The 1988 Education Reform Act (ERA) in effect made governing bodies the main avenue of accountability for schools. With Local Management of Schools governing bodies, which included the headteacher, as well as teachers' reps, local authority representation, elected parents and governors selected by the GB to represent the local community, took control of the entire revenue budget and most of the capital budget of the school. The GB became responsible for planning the budget both on an annual basis and in the long term, so that all the resources available to the school were used to maximum effect to ensure progression for all the pupils, whatever their needs and abilities.

 

This meant that governing bodies were responsible for deciding how many people should be employed in the school, what their responsibilities should be and what they should be paid. Most importantly, they had responsibility for appointing the headteacher, and in doing so, for determining how they would work with the Head in planning the use of resources to deliver the curriculum effectively to all the pupils. The knowledge and skills of governing bodies and Headteachers in strategic planning and financial management obviously varied between schools according to the individuals involved. This meant that the practical arrangements for the extent to which issues were: - discussed and agreed in the whole governing body, or by its committees or Chair, or the head's recommendations accepted without discussion, varied between schools. However, there is research evidence that the most successful schools had 'effective' governing bodies where there was an collaborative partnership between the Head and the Governing Body.

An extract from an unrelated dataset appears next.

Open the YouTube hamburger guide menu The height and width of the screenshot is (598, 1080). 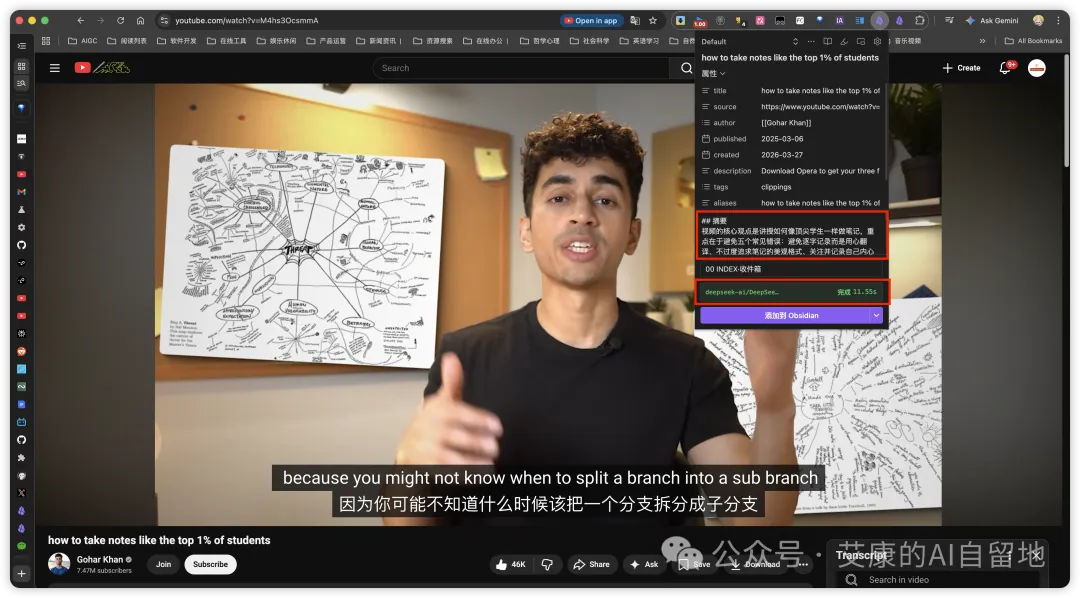54,68
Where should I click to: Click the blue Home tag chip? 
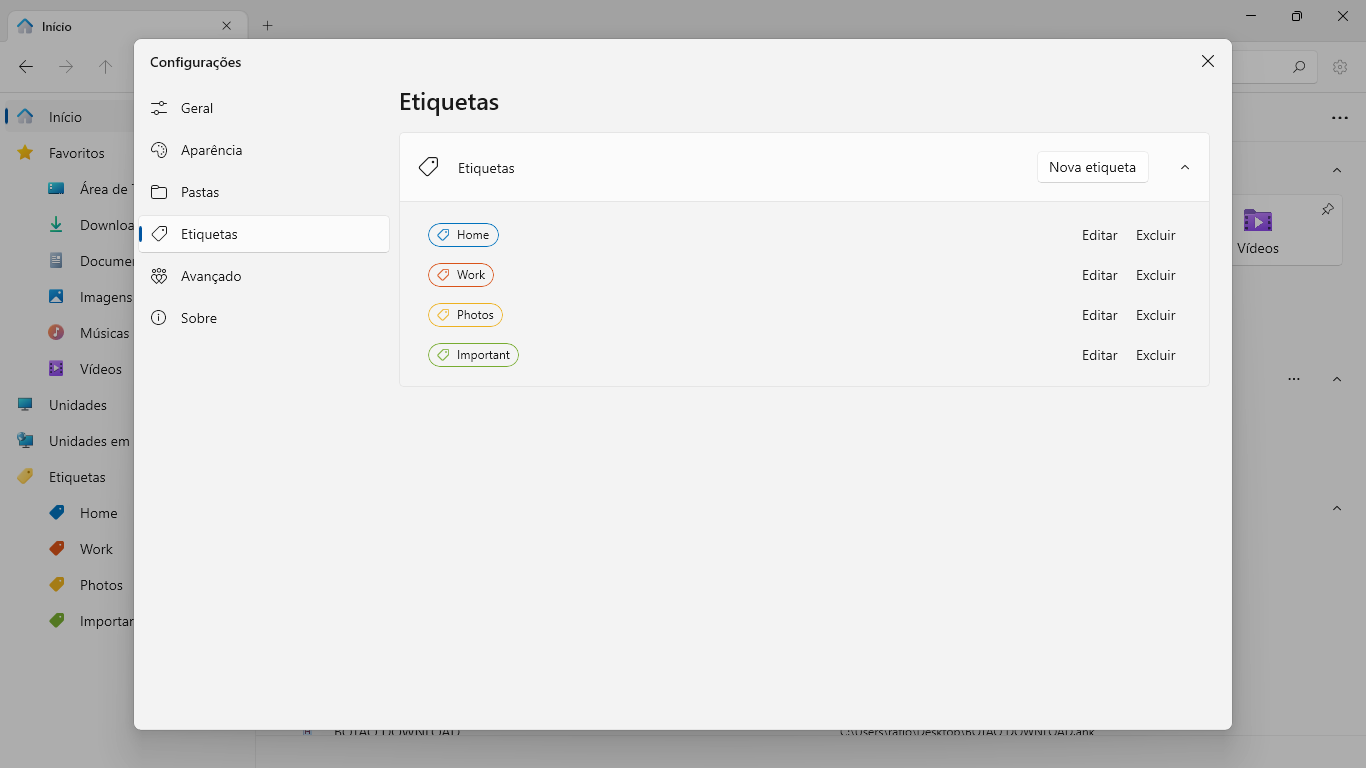[463, 235]
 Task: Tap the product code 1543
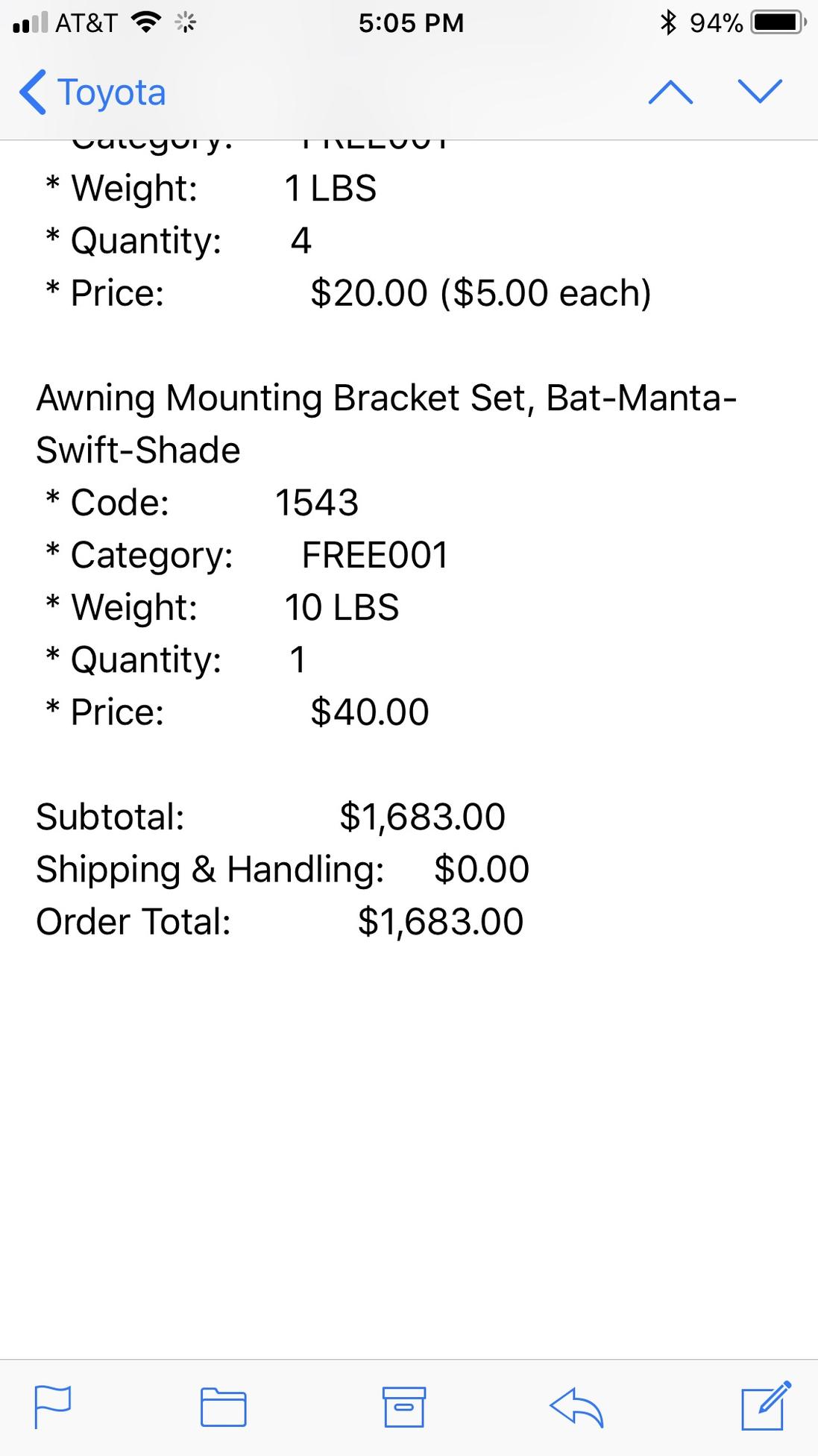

Failing schools have tended to be those with weak management and weak and ineffective GBs which have rubber stamped the head's decisions, not involved themselves in trying to understand why achievement or behaviour was not good, and have therefore failed in their 'critical friend' role and not held the headteacher to account.

 

The role of the governing body in accountability was well recognised in the first Ofsted Framework. (Sections 6.1 and 6.3.) The Governing Body of all maintained schools was seen as the 'responsible authority' and as such the body which facilitated the inspection arrangements and to which Ofsted reported. It was then the governing body which was responsible for the post Ofsted Action Plan.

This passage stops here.